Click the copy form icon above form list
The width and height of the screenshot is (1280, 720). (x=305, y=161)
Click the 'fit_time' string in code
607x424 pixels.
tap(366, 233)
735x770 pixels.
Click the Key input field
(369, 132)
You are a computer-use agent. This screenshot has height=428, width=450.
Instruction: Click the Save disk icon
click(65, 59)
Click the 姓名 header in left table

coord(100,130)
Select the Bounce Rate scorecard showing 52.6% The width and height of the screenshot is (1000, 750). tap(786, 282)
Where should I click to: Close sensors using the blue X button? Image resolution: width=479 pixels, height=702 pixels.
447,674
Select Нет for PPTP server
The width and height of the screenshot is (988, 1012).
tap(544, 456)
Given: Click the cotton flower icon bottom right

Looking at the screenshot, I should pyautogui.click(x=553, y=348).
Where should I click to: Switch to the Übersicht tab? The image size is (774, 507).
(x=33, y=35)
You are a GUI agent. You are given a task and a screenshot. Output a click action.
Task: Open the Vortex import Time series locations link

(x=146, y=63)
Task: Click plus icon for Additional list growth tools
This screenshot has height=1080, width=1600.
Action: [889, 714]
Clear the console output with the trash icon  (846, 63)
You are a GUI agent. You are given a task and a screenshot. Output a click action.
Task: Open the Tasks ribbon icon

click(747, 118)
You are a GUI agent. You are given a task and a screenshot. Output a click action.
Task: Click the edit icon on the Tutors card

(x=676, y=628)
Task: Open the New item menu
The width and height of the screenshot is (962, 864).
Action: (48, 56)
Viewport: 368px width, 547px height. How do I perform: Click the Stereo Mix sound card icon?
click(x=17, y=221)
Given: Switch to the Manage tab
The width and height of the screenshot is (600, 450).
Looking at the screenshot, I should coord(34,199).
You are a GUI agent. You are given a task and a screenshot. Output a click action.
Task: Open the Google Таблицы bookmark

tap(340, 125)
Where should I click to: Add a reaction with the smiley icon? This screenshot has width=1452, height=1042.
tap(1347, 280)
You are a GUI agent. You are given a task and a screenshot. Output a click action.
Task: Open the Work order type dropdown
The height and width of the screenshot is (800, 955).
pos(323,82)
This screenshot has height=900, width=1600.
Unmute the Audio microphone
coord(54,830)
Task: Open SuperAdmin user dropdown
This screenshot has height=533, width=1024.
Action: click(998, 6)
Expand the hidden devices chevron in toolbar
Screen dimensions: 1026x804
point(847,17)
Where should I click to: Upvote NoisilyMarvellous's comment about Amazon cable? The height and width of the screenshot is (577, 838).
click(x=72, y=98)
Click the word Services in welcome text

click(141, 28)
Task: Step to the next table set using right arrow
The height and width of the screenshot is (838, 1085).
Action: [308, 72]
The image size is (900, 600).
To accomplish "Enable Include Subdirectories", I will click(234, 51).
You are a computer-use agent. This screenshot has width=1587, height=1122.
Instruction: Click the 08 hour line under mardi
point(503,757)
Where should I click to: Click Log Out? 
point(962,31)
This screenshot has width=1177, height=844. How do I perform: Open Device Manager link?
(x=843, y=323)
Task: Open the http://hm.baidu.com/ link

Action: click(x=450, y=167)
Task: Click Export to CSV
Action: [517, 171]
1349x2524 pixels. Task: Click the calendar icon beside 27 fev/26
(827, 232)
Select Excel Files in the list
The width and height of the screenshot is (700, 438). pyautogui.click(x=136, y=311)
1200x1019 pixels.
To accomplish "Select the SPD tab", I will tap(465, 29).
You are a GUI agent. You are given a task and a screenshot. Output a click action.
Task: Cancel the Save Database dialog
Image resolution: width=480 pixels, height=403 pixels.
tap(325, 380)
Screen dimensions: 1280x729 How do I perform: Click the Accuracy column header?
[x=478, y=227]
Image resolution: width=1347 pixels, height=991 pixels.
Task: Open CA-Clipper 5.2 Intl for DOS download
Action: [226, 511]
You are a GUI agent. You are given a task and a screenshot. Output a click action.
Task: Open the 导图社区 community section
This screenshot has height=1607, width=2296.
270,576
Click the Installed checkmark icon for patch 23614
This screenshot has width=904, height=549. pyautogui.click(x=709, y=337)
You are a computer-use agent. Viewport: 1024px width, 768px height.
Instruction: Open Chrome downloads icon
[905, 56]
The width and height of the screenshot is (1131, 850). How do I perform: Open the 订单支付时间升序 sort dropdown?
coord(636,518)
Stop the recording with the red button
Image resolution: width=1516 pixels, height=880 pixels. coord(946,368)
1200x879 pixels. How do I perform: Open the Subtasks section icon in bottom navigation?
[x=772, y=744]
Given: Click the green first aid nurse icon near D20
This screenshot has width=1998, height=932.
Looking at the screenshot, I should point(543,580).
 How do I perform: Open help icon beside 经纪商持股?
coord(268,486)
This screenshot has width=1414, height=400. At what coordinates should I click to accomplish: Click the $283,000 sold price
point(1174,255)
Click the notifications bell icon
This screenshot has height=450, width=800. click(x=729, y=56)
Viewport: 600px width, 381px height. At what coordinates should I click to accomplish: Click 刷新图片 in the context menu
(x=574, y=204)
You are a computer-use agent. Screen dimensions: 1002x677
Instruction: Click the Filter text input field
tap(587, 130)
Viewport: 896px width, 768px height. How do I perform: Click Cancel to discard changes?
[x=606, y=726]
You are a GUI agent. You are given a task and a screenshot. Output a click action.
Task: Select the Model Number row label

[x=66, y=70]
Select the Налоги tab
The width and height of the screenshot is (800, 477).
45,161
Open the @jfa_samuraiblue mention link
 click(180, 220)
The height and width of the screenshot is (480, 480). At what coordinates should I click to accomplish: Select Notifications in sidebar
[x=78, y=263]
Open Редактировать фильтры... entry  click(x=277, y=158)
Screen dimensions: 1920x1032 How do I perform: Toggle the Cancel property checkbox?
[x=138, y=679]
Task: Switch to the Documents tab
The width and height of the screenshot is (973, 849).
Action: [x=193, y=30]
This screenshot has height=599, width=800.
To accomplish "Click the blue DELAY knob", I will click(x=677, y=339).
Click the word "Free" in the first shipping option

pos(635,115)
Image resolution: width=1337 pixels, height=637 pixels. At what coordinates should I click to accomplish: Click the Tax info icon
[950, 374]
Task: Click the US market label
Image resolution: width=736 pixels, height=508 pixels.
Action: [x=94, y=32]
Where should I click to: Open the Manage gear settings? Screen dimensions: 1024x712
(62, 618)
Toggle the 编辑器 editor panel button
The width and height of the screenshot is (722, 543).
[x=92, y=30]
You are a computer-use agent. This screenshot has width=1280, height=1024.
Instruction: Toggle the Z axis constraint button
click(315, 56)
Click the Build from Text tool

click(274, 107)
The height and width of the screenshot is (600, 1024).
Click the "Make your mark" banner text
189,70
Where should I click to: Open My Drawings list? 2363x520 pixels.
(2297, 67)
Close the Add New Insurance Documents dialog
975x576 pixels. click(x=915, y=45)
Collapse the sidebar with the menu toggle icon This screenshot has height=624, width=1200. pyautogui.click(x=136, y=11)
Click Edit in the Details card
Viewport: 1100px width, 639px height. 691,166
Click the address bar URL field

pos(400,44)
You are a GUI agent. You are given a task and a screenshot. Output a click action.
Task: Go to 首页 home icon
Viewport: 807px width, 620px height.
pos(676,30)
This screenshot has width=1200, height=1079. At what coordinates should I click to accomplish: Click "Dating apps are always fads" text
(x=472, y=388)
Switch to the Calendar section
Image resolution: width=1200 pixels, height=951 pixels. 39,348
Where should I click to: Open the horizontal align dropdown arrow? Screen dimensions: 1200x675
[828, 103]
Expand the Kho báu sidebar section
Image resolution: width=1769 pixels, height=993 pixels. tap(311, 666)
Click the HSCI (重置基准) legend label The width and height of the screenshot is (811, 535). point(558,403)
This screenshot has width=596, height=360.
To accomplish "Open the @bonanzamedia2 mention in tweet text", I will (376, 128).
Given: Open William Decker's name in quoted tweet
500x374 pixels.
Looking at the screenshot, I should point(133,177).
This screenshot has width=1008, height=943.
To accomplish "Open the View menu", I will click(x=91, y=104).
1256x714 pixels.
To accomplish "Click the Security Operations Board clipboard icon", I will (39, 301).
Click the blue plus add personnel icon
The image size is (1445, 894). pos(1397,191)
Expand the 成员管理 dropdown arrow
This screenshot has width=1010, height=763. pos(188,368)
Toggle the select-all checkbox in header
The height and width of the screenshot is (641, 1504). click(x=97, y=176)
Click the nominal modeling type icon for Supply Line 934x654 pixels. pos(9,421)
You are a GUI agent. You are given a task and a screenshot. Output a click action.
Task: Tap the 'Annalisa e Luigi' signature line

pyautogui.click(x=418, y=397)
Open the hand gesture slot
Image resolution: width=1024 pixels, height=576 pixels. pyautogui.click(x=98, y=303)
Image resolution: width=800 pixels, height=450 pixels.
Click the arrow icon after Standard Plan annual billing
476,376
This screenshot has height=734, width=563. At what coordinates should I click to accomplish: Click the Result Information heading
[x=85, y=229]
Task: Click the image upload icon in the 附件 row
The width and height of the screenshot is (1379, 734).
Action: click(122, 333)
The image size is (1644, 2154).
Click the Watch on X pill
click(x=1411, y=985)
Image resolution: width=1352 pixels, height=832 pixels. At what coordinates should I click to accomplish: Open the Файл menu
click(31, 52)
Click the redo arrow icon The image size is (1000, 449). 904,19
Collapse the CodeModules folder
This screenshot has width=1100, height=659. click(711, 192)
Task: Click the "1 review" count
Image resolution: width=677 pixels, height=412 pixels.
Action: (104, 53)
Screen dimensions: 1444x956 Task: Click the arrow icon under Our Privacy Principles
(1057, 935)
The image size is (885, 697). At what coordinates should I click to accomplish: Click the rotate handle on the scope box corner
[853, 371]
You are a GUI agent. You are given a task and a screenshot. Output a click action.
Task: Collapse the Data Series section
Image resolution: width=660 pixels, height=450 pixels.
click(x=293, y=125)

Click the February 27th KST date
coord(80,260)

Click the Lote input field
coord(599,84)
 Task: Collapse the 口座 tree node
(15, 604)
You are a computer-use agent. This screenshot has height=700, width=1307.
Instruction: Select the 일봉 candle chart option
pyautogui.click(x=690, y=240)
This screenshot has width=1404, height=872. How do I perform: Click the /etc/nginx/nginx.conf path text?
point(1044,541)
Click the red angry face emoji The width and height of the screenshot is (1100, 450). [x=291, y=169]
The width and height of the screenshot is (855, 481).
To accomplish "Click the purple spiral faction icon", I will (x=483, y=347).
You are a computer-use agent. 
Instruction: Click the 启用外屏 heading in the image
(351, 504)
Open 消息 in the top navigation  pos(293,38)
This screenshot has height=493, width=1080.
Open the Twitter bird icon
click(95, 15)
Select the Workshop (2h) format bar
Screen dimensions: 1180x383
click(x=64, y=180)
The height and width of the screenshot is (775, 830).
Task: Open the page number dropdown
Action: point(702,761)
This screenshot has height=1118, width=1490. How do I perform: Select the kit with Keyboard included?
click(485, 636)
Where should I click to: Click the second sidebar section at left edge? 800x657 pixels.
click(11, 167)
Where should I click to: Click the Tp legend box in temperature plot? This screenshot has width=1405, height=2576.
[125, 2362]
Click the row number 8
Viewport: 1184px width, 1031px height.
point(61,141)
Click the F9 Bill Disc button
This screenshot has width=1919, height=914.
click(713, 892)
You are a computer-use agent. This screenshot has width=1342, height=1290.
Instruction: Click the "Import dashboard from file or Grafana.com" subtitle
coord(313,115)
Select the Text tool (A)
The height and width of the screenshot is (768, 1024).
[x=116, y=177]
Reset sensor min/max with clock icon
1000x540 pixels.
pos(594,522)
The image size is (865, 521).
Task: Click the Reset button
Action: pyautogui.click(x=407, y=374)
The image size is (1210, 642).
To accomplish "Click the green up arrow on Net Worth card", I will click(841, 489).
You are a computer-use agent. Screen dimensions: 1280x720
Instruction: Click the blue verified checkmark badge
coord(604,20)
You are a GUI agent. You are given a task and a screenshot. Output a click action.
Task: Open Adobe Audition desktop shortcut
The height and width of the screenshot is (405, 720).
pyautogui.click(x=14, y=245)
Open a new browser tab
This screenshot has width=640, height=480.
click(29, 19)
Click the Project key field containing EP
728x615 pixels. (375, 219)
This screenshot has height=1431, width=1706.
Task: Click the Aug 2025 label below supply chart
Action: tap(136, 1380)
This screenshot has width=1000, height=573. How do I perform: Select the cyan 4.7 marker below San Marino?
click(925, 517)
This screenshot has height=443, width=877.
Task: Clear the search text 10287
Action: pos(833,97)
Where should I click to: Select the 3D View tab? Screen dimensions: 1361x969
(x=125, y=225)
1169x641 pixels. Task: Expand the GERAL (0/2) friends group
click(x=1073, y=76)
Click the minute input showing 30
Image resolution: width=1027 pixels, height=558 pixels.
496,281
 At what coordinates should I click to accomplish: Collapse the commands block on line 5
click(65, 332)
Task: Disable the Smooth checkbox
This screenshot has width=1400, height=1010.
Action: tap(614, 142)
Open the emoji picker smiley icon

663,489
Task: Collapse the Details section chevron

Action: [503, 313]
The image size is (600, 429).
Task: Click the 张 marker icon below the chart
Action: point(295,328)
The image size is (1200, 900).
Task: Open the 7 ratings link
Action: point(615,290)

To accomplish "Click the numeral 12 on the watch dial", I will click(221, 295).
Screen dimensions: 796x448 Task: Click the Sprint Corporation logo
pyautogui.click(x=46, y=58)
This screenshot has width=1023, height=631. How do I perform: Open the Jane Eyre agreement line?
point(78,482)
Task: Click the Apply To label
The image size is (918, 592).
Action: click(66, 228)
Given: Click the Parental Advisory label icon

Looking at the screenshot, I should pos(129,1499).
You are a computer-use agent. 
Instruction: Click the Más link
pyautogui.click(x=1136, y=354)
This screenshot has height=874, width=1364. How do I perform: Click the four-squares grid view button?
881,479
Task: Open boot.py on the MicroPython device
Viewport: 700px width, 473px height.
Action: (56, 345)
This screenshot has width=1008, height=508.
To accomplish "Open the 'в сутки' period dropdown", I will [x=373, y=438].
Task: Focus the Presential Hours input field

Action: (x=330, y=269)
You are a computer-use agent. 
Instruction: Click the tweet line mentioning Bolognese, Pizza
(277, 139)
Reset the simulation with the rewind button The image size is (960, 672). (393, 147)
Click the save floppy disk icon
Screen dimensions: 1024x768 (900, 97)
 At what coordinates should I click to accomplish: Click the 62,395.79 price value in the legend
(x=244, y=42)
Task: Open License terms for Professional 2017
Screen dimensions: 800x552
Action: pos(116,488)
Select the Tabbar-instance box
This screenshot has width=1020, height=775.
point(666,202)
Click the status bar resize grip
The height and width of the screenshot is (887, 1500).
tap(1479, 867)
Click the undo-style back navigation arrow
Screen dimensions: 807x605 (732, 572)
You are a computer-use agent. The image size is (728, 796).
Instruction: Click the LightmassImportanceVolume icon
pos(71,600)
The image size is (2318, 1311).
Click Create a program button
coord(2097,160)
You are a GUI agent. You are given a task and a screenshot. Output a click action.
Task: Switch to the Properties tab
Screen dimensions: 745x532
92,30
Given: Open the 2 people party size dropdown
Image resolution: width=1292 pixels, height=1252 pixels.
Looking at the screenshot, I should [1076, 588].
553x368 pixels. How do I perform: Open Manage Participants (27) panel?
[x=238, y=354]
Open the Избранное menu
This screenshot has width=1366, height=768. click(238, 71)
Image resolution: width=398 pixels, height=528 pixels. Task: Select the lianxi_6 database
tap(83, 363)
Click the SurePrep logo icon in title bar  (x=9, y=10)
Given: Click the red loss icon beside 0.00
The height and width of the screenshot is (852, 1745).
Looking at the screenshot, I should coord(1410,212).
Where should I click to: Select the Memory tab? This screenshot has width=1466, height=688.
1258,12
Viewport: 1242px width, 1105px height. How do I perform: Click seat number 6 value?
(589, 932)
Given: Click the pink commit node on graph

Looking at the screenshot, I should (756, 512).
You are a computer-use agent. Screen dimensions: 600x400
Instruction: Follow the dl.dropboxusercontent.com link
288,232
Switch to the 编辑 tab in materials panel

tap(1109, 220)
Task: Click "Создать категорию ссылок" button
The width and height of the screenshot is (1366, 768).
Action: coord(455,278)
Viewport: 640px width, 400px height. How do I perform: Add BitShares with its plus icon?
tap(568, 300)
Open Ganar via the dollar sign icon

# TASK OBJECTIVE
Return, from the data above, each line in which the string "green" appears.

# PROBLEM SOLUTION
Given: Click the green first aid nurse icon near D20
To accomplish "Click the green up arrow on Net Worth card", I will click(841, 489).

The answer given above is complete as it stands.